» WHAT TO PRODUCE:
Write out every line of the records below, including the lines that give instructions. Multiply each answer coordinate by 2.1 and round it to a whole number, with halves rounding up. Leave the pictures out.

#### SUPPLIED INFORMATION

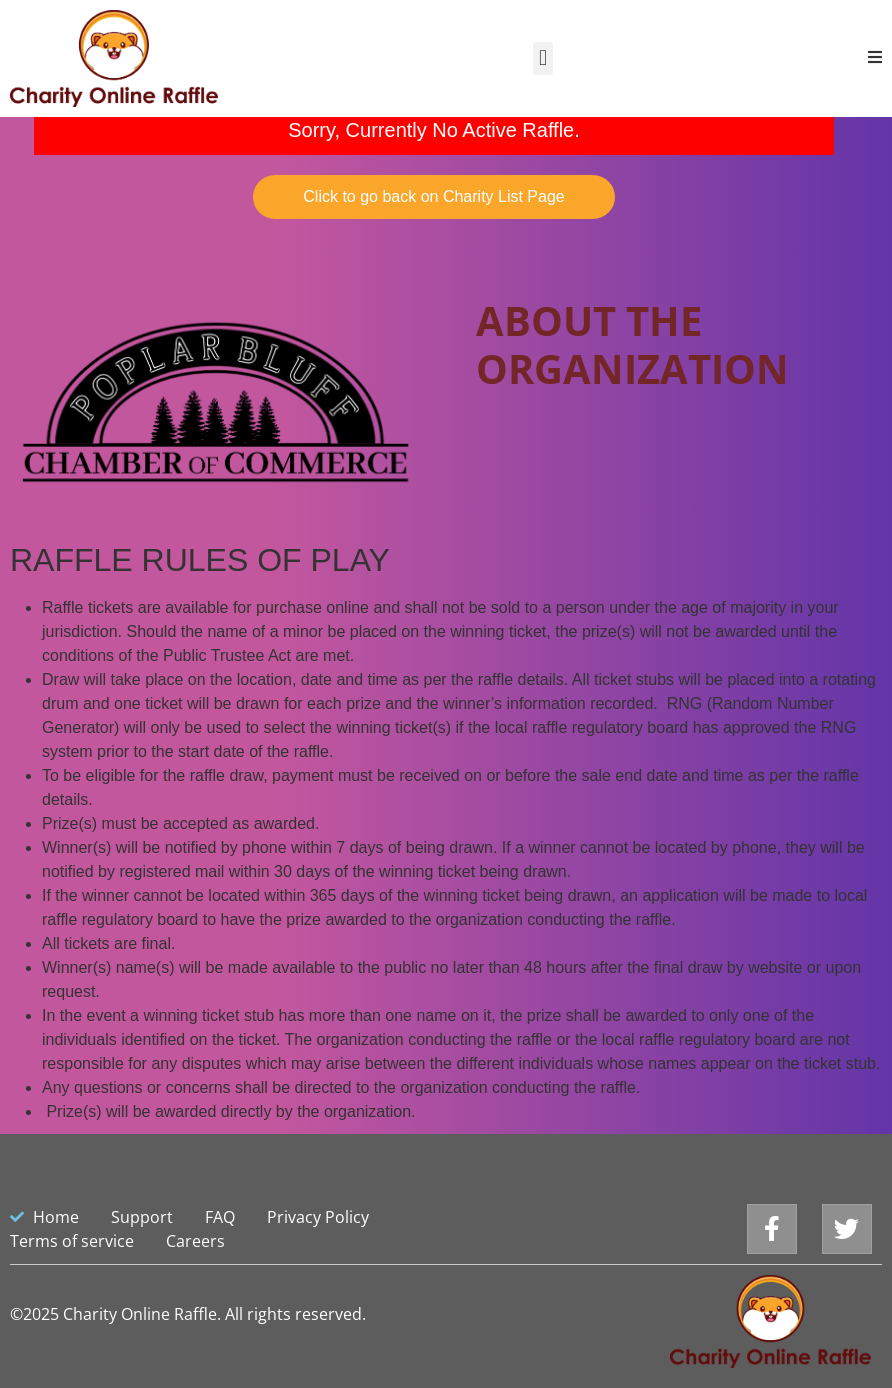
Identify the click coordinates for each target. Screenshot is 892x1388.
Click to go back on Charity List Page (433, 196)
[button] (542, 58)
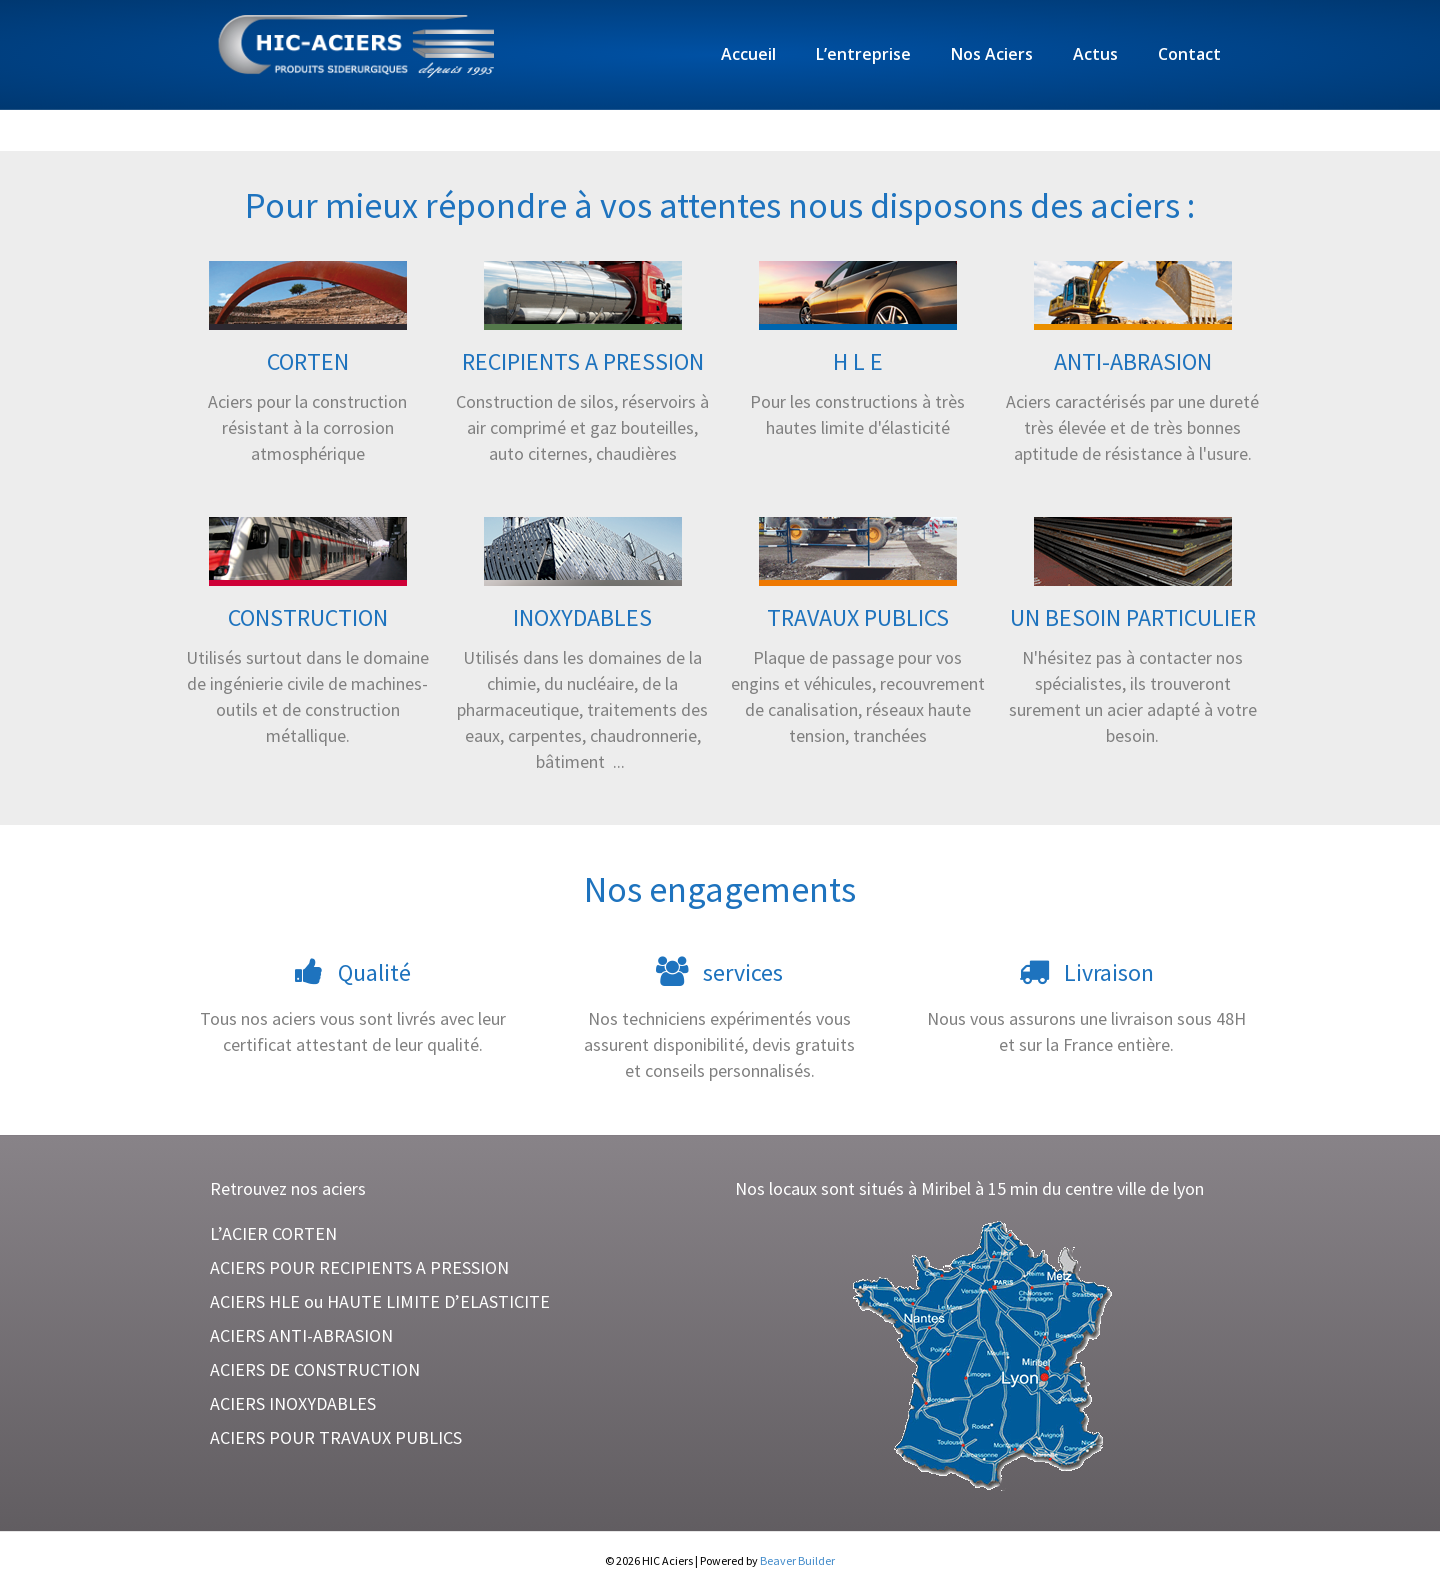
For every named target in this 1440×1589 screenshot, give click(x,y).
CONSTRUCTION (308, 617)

########

» PROBLEM SOLUTION:
Identify the click coordinates for each target. Screenshot is 892x1388.
Click to go back on Charity List Page (909, 412)
[button] (1138, 122)
For every named target in this 1440×1589 screenshot, give click(x,y).
CONSTRUCTION (647, 1296)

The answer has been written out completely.